Requiring a slightly cooler than core body temperature, the vital processes of sperm creation and storage drove Mother Nature to an inelegant solution: Hanging the primate testes between the legs, just outside the body.
But with his sartorial wisdom, man devised a most elegant cover-up, at least according to the Scottish. First worn in the Highlands, the "walking kilt" freed working men from the "cumbrous and unwieldy" belted plaid. Soon, the knee-length garment became a popular symbol of Scottish culture and pride, associated today with bagpipers and robust men of Northern European descent.
However, the garment may also promote male fertility, researchers reported in the latest issue of the Scottish Medical Journal. Conducted last year, the study suggests that looser-fitting male garments — as opposed to briefs — are associated with significantly higher sperm counts.
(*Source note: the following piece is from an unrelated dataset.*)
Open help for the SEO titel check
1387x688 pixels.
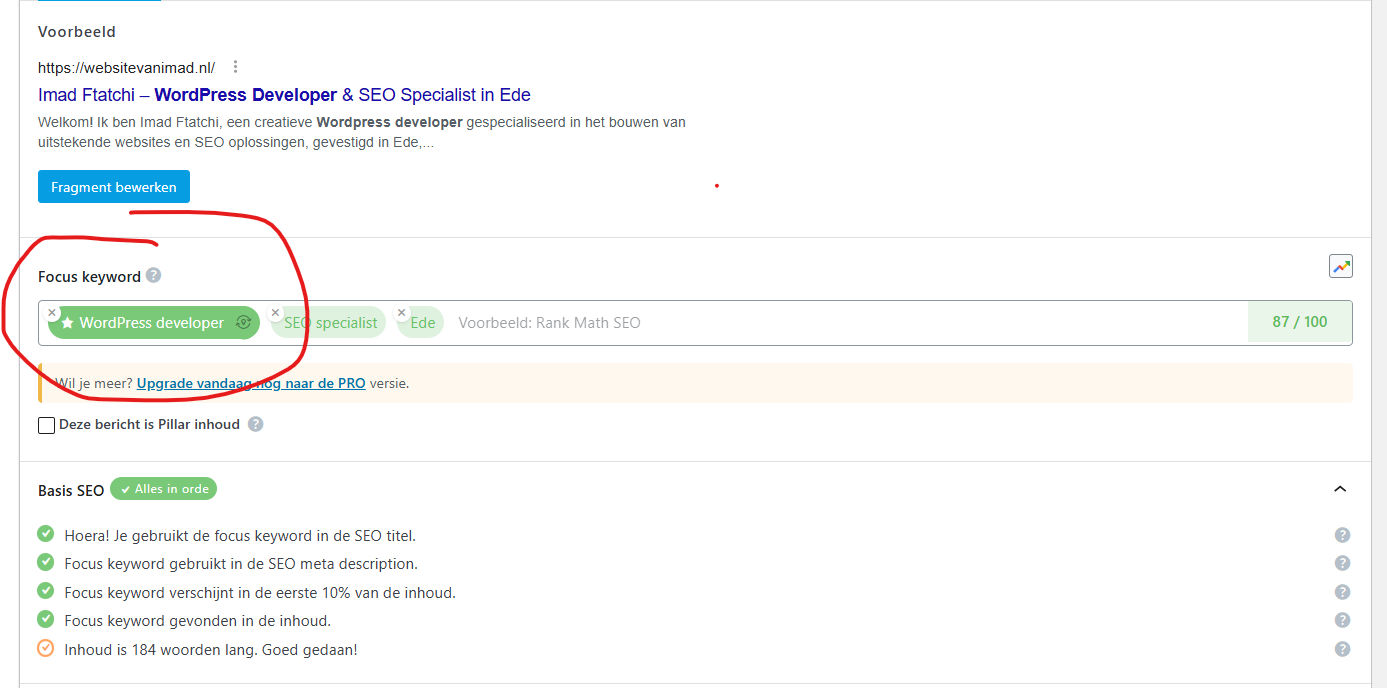click(x=1342, y=535)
"Based on literature on scrotal temperature, spermatogenesis [or the process of sperm development] and fertility ... men who regularly wear a kilt during the years in which they wish to procreate will, as a group, have significantly better rates of sperm quality and higher fertility," the study authors wrote.
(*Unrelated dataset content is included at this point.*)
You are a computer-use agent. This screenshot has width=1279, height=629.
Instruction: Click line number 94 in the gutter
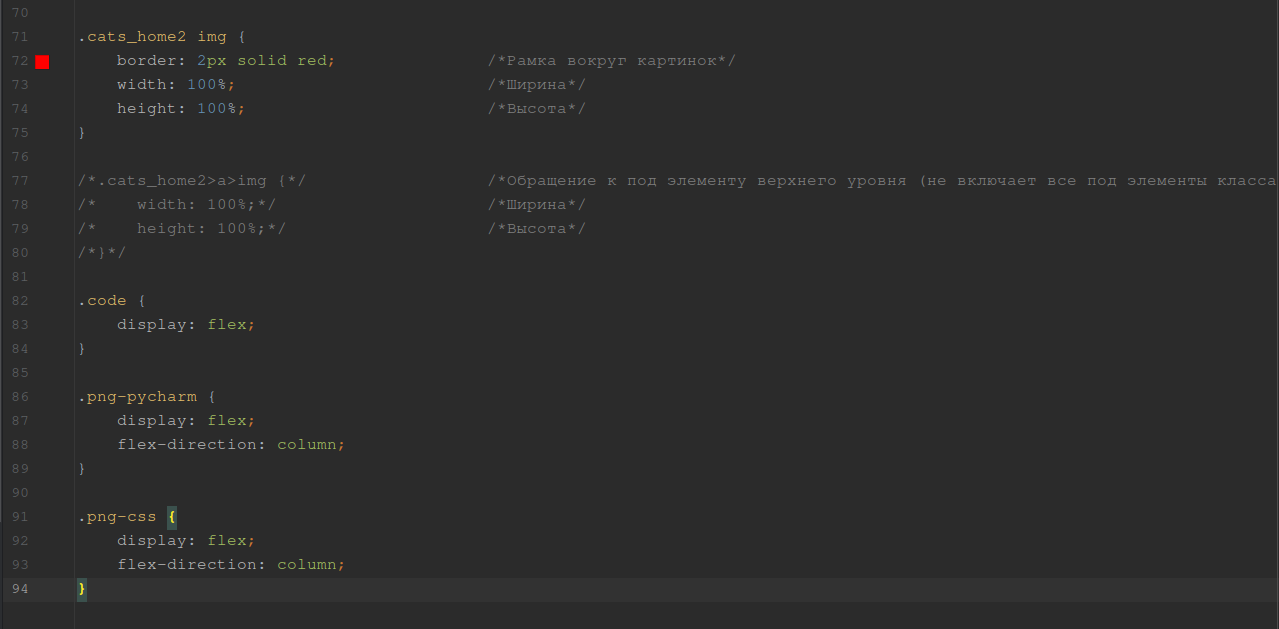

Sperm quality in men might also be hurt by other activities that raise the scrotal temperature, such as using saunas and sitting with laptops, other researchers have found. Larry I. Lipshultz, M.D., chief of the division of male reproductive medicine and a professor of urology at Baylor College of Medicine, says just a third of a degree in temperature can make a difference. "Studies have shown that applied heat-like the heat from hot tubs or direct contact with heating pads-really can impair [sperm production]," he said. "But research looking at the effects of tight underwear and indirect heat has been very iffy."
Nevertheless, the study authors recommended "regimental style" — also known as "going commando" or not wearing any underwear — as the most beneficial way to wear a kilt.
The researchers further noted a strong psychological benefit to wearing such a fine and masculine garment, an effect which might boost testosterone, and therefore fertility. "There are strong psychological benefits associated with kilt wearing," the researchers noted, "most notably a feeling of masculinity and pride, and positive attention from sexual admirers."
"Because the kilt is a purely masculine garment, men need not be ashamed of or reticent about the therapeutic wearing of a kilt for a certain period of time to possibly improve sperm quantity and quality."
The researchers qualified their conclusions by noting that "further researcher is needed to prove this hypothesis."